Why N.J. Still Needs Tenure Reform

"Two Mount Olive High School teachers, initially fired in 2013 after allegedly calling students "Negroes," have been allowed to return to work and keep their tenure, but will lose 10 months' pay."
That's courtesy of the NJ Advance Media, that reports that the two gym teachers, who have taught for almost 30 years, were originally fired by the State Commissioner David Hespe after the school board brought tenure charges, but his judgement was overruled by a state appeals court.

The court returned the case to Comm. Hespe after finding that the  two women were guilty of "conduct unbecoming" a teacher,  but that the penalty of firing, with removal of tenure, was "too harsh." Also, explained the court, the teachers were most likely unaware that students were around when they made racist remarks. Therefore, Hespe was forced to reduce the charges and reinstate their tenure. The two teachers' attorney estimated that they are owed back pay of $200,000.

The teachers have hired another attorney to sue the board for age discrimination.

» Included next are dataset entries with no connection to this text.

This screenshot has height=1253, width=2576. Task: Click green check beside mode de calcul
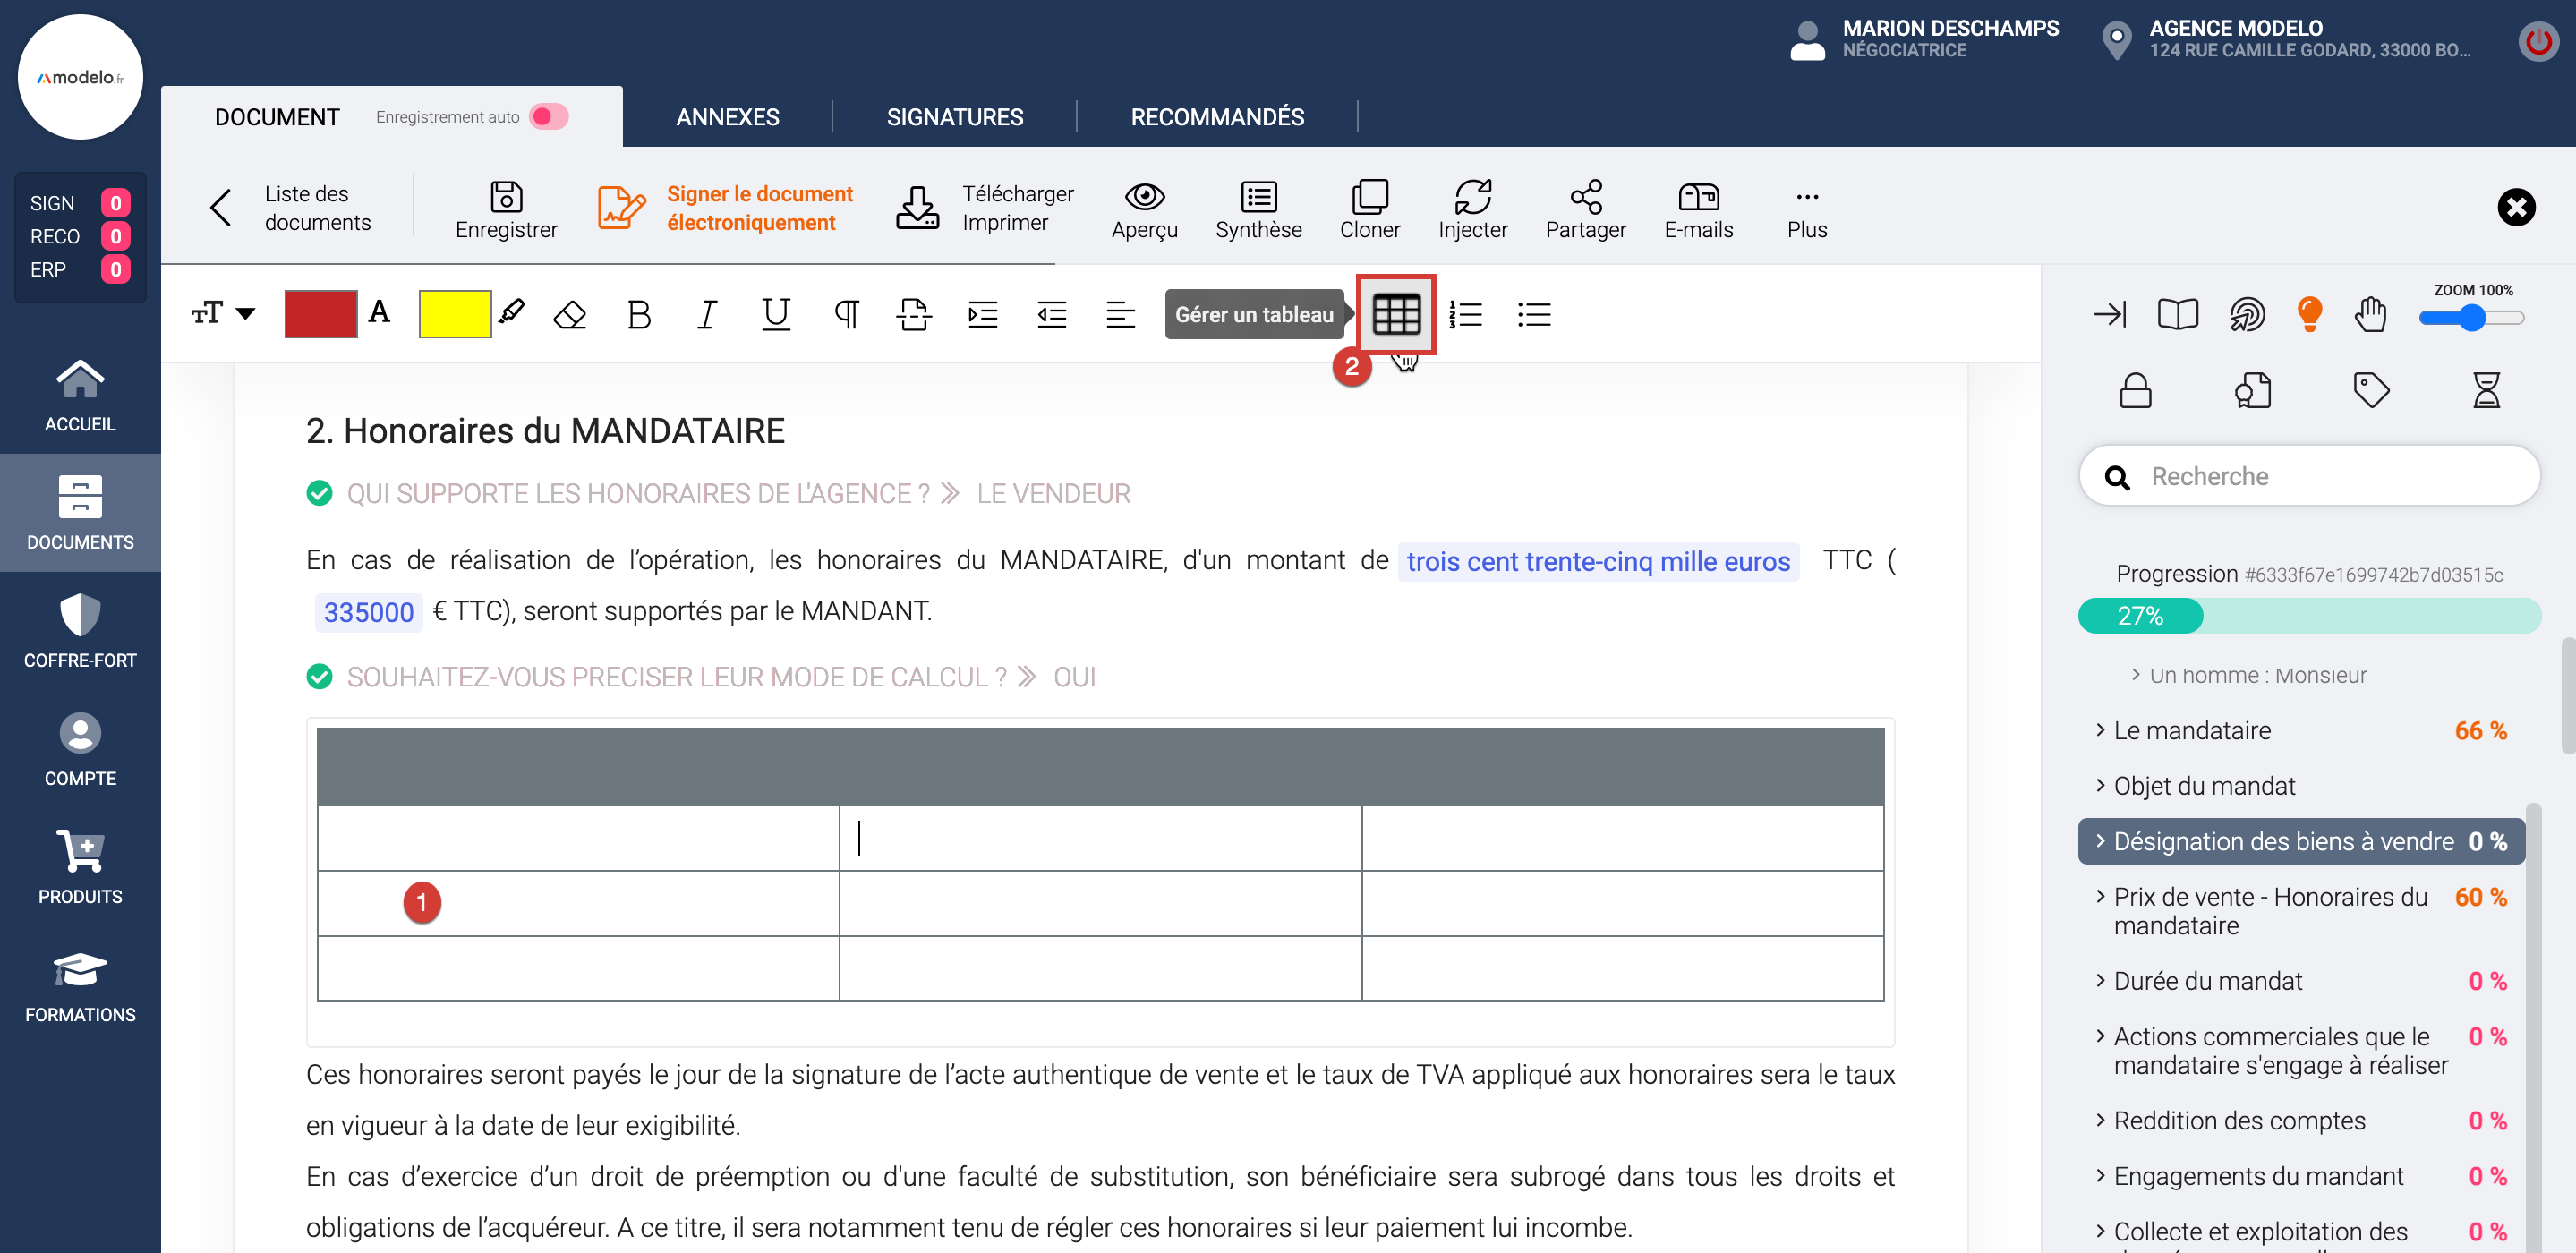point(319,677)
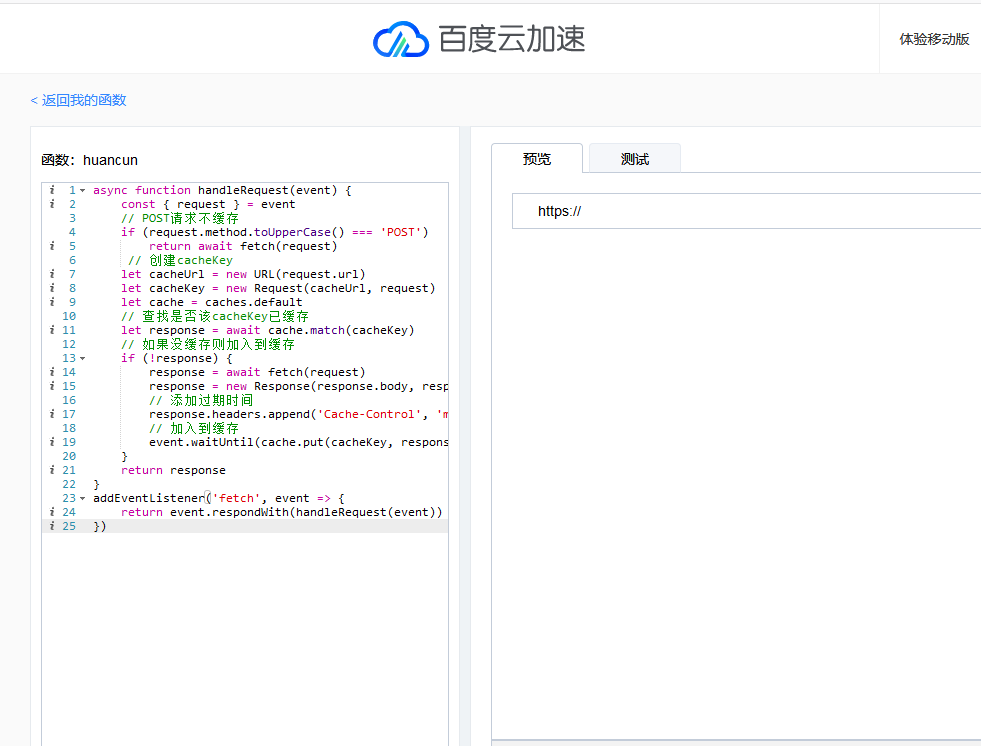Switch to the 预览 tab
The image size is (981, 746).
click(x=537, y=159)

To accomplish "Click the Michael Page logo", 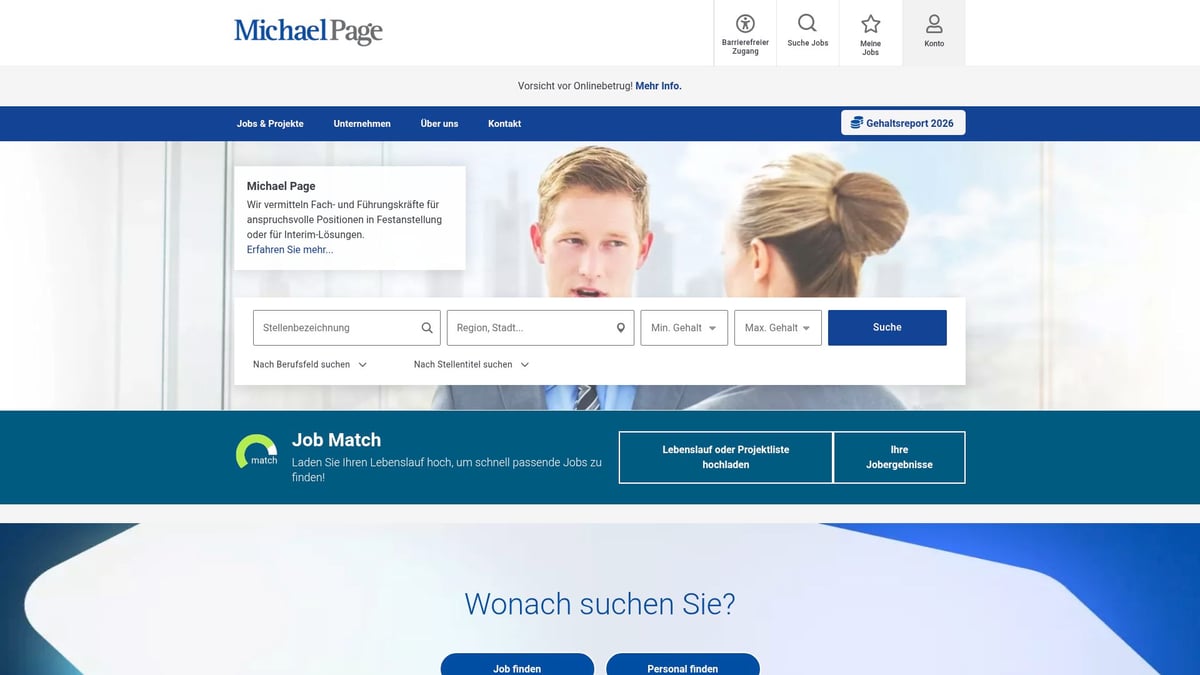I will point(308,31).
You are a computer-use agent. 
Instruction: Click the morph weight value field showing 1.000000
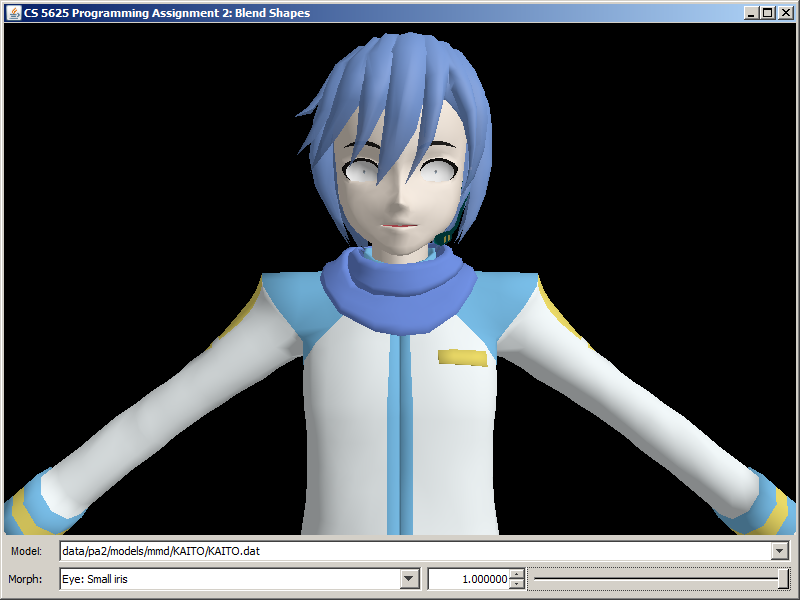[468, 579]
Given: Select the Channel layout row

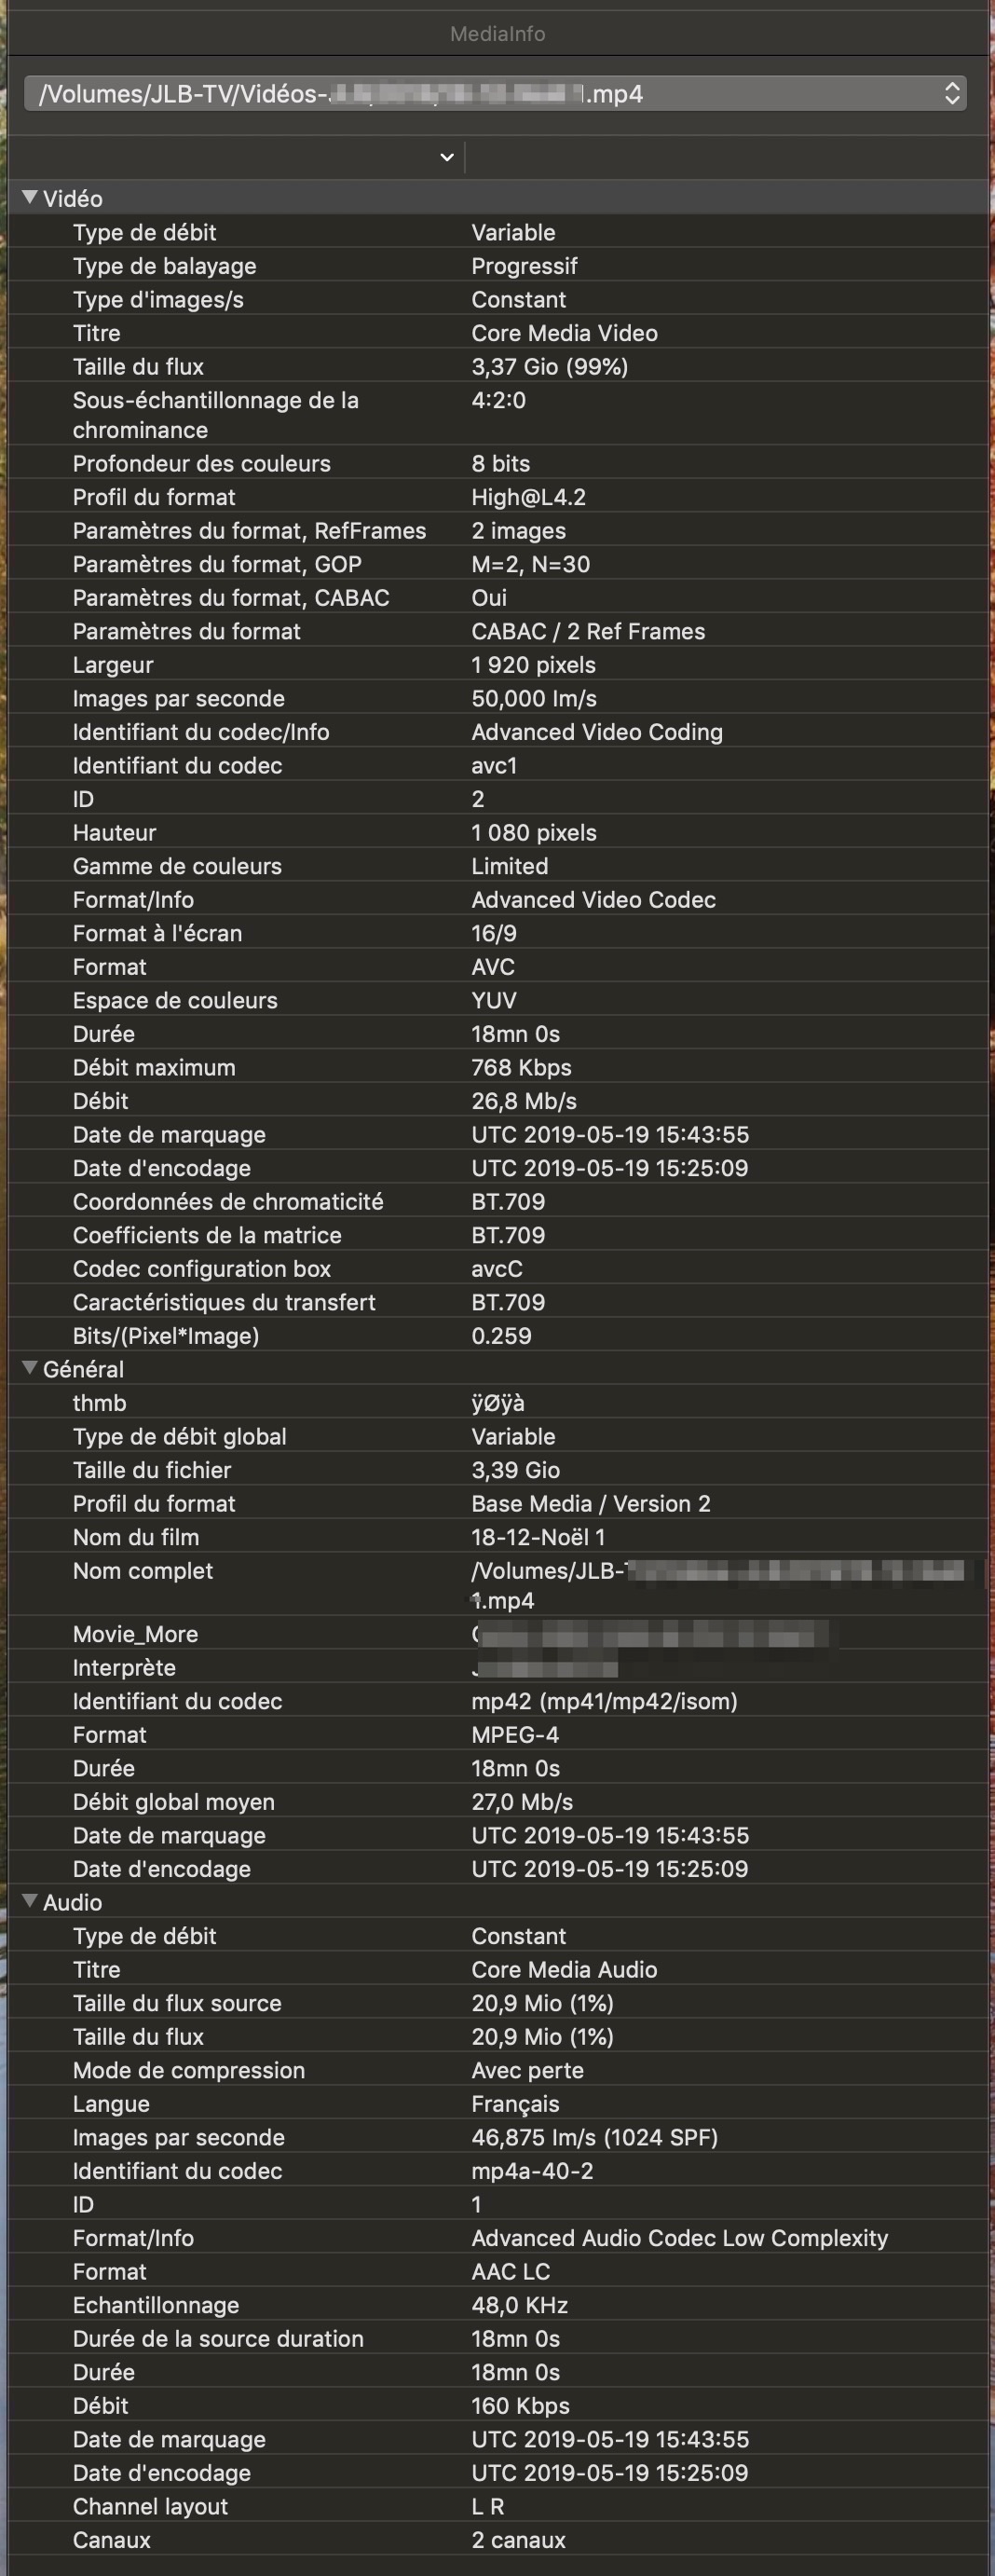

Here's the description of the incident that led to the overturned loss of tenure:
In the appeals court's ruling, the court said that due to the configuration of the locker room, the teachers could not see the students and had no reason to believe anyone else was present. 
According to one of the girls, the teachers were "yelling really loud," with Jones saying, "These Negroes, they think they're (expletive) tough (expletive)." 
Geiger allegedly responded, "Yeah, that's what they are. They're (expletive) Negroes, Negroes, Negroes." 
The teachers denied making the racial remarks. 
In its decision, the court said the punishment given the teachers was far more severe than those given to other teachers in similar situations.